Thursday, July 30, 2020

Bobservations

Earlier this month I mentioned to Carlos that actress Olivia de Havilland had celebrated her 104th birthday, Carlos gave me that look so I said …
“Olivia de Havilland? Gone with the WindThe Heiress? She took over Joan Crawford’s role in Hush Hush Sweet Charlotte when Crawford faked an illness? Olivia de Havilland?”
“What about her?”
Oh Carlos … but cut to the end of the month when Carlos, in the living room watching CNN, comes back to tell me that Olivia de Havilland  has died.
“Yeah. I just read that.”
“She was 104.” 
“I know. I told you that a few weeks ago and you had no idea who she was.”
“I knew her. She was in … in … Gone with the Wind!”
What role did she play?”
“She was the star.”
No, that was Vivien Leigh. Who did Olivia de Havilland  play?”
“She was … she was … one of the girls.”
That’s my Carlos, and just one of the many reasons I’m keeping him.
Like his two Daddies, Tuxedo is completely over the Covid-19 Hoax bull shiz ….


An as-yet-unnamed Minnesota man and woman followed the rules and wore masks while shopping at a Walmart. But their masks featured a Nazi flag and, needless to say, shoppers were not amused. One person yells:
"You can't be American and wear that mask. We literally had a war about this." 
The masked woman replies:
"If you vote for Biden you're gonna be in Nazi Germany. That's what it's going to be like."
No, what it’s going to be like is Nazi Ken and Karen have been banned from Walmart … every  Walmart … for a year.

Oh lord, where are they gonna get their Curs Lite and Pork rinds now?

Free Speech is free, but Hate Speech has consequences.
Oy, the week … DVR s and internet go down; the air conditioning went out; Friday we took Ozzo to the vet for a checkup and to get more heartworm meds for him, and they found two bad teeth that need to come out … to the tune of $1,000.00. I’m trying to find a way to whore out a neutered Black Lab-Dachshund mix …and then Saturday our refrigerator quit working; the freezer was all good, but the refrigerator was all, “I’m’a get hot now.’ And then Monday, after the AC guys came to replace a part and get us set again, the AC stopped working on Tuesday.

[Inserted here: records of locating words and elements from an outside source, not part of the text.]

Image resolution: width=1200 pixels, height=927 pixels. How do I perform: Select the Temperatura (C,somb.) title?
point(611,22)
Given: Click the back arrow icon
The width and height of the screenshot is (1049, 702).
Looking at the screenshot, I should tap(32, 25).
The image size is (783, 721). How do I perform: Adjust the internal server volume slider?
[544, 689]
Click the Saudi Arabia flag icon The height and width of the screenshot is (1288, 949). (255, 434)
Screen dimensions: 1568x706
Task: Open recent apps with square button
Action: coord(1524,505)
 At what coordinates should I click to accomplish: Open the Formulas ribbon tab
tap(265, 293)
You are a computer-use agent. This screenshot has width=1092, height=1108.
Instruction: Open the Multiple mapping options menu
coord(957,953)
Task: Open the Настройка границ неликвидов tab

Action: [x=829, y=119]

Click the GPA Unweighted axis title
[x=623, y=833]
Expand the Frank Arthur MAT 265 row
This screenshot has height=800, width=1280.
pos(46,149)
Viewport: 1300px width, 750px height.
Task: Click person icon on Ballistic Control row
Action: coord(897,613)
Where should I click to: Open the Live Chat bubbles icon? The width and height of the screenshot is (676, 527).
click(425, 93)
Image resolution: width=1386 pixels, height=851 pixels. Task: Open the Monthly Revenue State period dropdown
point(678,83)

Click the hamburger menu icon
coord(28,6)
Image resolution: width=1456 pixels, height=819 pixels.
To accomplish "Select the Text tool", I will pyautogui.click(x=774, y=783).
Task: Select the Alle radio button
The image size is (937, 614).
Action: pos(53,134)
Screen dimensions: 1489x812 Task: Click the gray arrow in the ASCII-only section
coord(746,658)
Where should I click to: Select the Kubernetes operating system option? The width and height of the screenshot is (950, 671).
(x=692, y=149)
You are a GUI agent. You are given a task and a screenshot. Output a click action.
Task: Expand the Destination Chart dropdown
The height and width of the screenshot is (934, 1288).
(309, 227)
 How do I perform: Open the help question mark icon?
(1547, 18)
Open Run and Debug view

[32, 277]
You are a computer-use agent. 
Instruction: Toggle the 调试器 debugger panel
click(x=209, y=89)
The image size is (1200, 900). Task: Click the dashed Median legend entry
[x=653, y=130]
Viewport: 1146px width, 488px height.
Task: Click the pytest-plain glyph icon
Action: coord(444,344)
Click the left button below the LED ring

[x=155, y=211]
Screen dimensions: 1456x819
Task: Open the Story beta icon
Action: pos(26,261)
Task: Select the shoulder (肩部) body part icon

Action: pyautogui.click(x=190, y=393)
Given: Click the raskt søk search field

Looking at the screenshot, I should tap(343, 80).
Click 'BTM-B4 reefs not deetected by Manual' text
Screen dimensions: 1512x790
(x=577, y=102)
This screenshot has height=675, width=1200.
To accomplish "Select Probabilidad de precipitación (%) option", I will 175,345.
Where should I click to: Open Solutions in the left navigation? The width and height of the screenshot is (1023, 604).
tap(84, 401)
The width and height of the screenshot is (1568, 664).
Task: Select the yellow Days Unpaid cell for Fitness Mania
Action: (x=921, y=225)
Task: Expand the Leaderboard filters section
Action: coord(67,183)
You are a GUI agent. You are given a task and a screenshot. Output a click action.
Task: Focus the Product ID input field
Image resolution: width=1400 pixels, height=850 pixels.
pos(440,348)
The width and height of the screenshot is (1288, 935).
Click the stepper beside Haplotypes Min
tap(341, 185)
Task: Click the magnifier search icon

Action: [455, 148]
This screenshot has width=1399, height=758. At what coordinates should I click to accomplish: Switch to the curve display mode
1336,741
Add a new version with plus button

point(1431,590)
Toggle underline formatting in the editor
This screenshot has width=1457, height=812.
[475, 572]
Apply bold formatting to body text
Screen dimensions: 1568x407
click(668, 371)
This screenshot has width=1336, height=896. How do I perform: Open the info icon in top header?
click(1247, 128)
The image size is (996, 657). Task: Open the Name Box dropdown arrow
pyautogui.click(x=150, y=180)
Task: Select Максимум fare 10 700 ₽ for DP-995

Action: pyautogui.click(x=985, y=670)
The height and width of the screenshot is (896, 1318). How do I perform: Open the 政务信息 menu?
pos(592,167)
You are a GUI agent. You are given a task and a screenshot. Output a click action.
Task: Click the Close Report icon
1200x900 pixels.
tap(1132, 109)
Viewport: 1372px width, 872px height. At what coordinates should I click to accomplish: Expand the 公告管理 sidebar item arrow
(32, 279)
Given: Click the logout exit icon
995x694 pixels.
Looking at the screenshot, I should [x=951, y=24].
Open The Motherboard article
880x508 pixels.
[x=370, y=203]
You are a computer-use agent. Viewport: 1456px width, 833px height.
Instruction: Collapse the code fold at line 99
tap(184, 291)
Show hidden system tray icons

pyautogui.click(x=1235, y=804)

It’s been a Murphy’s Law kinda week for us, but here it is Thursday, and everything seems to be working out … except for whoring out Ozzo.

::::sigh:::
This weekend, when asked if he planned a visit to the Capitol building to pay his respects to late Congressman and Civil Rights hero, John Lewis, the Occupant of the White House said:
“No, I won’t be going. No.”
Instead he went to North Carolina.

What did you expect? He’s a racist.
In Sorry Not Sorry news … GOP governors like Greg Abbott in Texas, Doug Ducey in Arizona, Brian Kemp in Georgia, and Ron DeSantis in  Florida all saw their approval numbers drop in the wake of the _____-like bumbling of the pandemic.

When you follow stupid …
In Petty Betty News … an hour before Dr. Anthony Fauci threw the first pitch at the season opener between the New York Yankees and the Washington Nationals, the Occupant of the White House appeared in the Briefing Room to announce that he, too, had been invited to throw out his own opening pitch.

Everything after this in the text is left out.